Start of Data section

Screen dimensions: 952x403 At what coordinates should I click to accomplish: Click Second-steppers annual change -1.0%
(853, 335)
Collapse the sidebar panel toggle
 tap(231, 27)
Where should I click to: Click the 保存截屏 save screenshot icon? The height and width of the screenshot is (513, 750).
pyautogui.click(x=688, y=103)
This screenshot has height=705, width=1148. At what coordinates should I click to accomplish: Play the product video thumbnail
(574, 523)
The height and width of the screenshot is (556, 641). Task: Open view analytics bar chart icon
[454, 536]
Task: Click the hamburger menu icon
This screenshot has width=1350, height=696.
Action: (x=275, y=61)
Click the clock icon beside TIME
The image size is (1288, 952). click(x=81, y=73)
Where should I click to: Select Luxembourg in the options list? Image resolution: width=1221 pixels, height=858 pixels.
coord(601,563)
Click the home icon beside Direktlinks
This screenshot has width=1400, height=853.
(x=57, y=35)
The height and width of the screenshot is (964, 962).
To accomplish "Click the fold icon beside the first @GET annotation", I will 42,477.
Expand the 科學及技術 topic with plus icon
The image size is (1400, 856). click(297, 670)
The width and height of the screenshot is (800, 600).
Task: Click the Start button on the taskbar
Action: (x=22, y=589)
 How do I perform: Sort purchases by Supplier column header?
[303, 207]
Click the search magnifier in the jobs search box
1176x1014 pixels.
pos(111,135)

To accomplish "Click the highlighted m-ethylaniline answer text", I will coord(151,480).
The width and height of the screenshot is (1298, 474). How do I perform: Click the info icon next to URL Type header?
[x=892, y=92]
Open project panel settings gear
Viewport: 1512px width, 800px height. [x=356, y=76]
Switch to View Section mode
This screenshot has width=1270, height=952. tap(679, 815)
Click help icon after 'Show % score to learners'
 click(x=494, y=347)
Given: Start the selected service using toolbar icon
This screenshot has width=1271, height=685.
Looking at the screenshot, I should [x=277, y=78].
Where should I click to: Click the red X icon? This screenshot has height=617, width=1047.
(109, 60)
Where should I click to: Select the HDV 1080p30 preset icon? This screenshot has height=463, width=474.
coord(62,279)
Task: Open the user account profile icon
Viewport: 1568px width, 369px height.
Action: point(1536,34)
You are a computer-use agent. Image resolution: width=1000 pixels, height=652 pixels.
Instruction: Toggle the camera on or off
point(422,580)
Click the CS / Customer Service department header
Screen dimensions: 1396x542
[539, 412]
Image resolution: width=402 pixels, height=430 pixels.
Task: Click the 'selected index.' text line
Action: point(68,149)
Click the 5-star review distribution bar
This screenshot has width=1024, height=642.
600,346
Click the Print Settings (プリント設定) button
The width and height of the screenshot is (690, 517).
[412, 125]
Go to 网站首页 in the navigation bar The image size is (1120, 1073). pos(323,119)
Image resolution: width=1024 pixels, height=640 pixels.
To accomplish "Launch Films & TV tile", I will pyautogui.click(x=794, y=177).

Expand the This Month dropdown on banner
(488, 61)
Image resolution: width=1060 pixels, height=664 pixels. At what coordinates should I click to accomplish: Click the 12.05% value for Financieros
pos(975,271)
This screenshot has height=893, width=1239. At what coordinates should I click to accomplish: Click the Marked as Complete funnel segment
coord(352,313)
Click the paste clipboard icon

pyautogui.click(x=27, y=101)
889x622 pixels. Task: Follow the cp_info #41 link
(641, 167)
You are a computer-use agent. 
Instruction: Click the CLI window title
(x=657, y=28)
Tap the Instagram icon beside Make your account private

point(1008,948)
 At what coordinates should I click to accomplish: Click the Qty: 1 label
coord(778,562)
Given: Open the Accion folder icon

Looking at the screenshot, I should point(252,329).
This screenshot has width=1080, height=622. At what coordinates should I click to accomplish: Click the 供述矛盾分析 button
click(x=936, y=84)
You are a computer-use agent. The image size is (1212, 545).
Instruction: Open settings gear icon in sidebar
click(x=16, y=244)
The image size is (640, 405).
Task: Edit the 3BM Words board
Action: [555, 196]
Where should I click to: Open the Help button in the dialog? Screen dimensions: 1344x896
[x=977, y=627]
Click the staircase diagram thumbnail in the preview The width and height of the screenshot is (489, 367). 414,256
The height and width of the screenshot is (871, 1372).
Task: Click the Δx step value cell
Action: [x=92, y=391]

End of Data section

Exercise objective
Reproduce each of the entries above verbatim, line for line, with no alterations.

Solution for this exercise
Screen dimensions: 952x403 At what coordinates should I click to accomplish: Click Second-steppers annual change -1.0%
(853, 335)
Collapse the sidebar panel toggle
 tap(231, 27)
Where should I click to: Click the 保存截屏 save screenshot icon? The height and width of the screenshot is (513, 750).
pyautogui.click(x=688, y=103)
This screenshot has height=705, width=1148. At what coordinates should I click to accomplish: Play the product video thumbnail
(574, 523)
The height and width of the screenshot is (556, 641). Task: Open view analytics bar chart icon
[454, 536]
Task: Click the hamburger menu icon
This screenshot has width=1350, height=696.
Action: (x=275, y=61)
Click the clock icon beside TIME
The image size is (1288, 952). click(x=81, y=73)
Where should I click to: Select Luxembourg in the options list? Image resolution: width=1221 pixels, height=858 pixels.
coord(601,563)
Click the home icon beside Direktlinks
This screenshot has width=1400, height=853.
(x=57, y=35)
The height and width of the screenshot is (964, 962).
To accomplish "Click the fold icon beside the first @GET annotation", I will 42,477.
Expand the 科學及技術 topic with plus icon
The image size is (1400, 856). click(297, 670)
The width and height of the screenshot is (800, 600).
Task: Click the Start button on the taskbar
Action: (x=22, y=589)
 How do I perform: Sort purchases by Supplier column header?
[303, 207]
Click the search magnifier in the jobs search box
1176x1014 pixels.
pos(111,135)

To accomplish "Click the highlighted m-ethylaniline answer text", I will coord(151,480).
The width and height of the screenshot is (1298, 474). How do I perform: Click the info icon next to URL Type header?
[x=892, y=92]
Open project panel settings gear
Viewport: 1512px width, 800px height. [x=356, y=76]
Switch to View Section mode
This screenshot has width=1270, height=952. tap(679, 815)
Click help icon after 'Show % score to learners'
 click(x=494, y=347)
Given: Start the selected service using toolbar icon
This screenshot has width=1271, height=685.
Looking at the screenshot, I should [x=277, y=78].
Where should I click to: Click the red X icon? This screenshot has height=617, width=1047.
(109, 60)
Where should I click to: Select the HDV 1080p30 preset icon? This screenshot has height=463, width=474.
coord(62,279)
Task: Open the user account profile icon
Viewport: 1568px width, 369px height.
Action: point(1536,34)
You are a computer-use agent. Image resolution: width=1000 pixels, height=652 pixels.
Instruction: Toggle the camera on or off
point(422,580)
Click the CS / Customer Service department header
Screen dimensions: 1396x542
[539, 412]
Image resolution: width=402 pixels, height=430 pixels.
Task: Click the 'selected index.' text line
Action: point(68,149)
Click the 5-star review distribution bar
This screenshot has width=1024, height=642.
600,346
Click the Print Settings (プリント設定) button
The width and height of the screenshot is (690, 517).
[412, 125]
Go to 网站首页 in the navigation bar The image size is (1120, 1073). pos(323,119)
Image resolution: width=1024 pixels, height=640 pixels.
To accomplish "Launch Films & TV tile", I will pyautogui.click(x=794, y=177).

Expand the This Month dropdown on banner
(488, 61)
Image resolution: width=1060 pixels, height=664 pixels. At what coordinates should I click to accomplish: Click the 12.05% value for Financieros
pos(975,271)
This screenshot has height=893, width=1239. At what coordinates should I click to accomplish: Click the Marked as Complete funnel segment
coord(352,313)
Click the paste clipboard icon

pyautogui.click(x=27, y=101)
889x622 pixels. Task: Follow the cp_info #41 link
(641, 167)
You are a computer-use agent. 
Instruction: Click the CLI window title
(x=657, y=28)
Tap the Instagram icon beside Make your account private

point(1008,948)
 At what coordinates should I click to accomplish: Click the Qty: 1 label
coord(778,562)
Given: Open the Accion folder icon

Looking at the screenshot, I should point(252,329).
This screenshot has width=1080, height=622. At what coordinates should I click to accomplish: Click the 供述矛盾分析 button
click(x=936, y=84)
You are a computer-use agent. The image size is (1212, 545).
Instruction: Open settings gear icon in sidebar
click(x=16, y=244)
The image size is (640, 405).
Task: Edit the 3BM Words board
Action: [555, 196]
Where should I click to: Open the Help button in the dialog? Screen dimensions: 1344x896
[x=977, y=627]
Click the staircase diagram thumbnail in the preview The width and height of the screenshot is (489, 367). 414,256
The height and width of the screenshot is (871, 1372).
Task: Click the Δx step value cell
Action: [x=92, y=391]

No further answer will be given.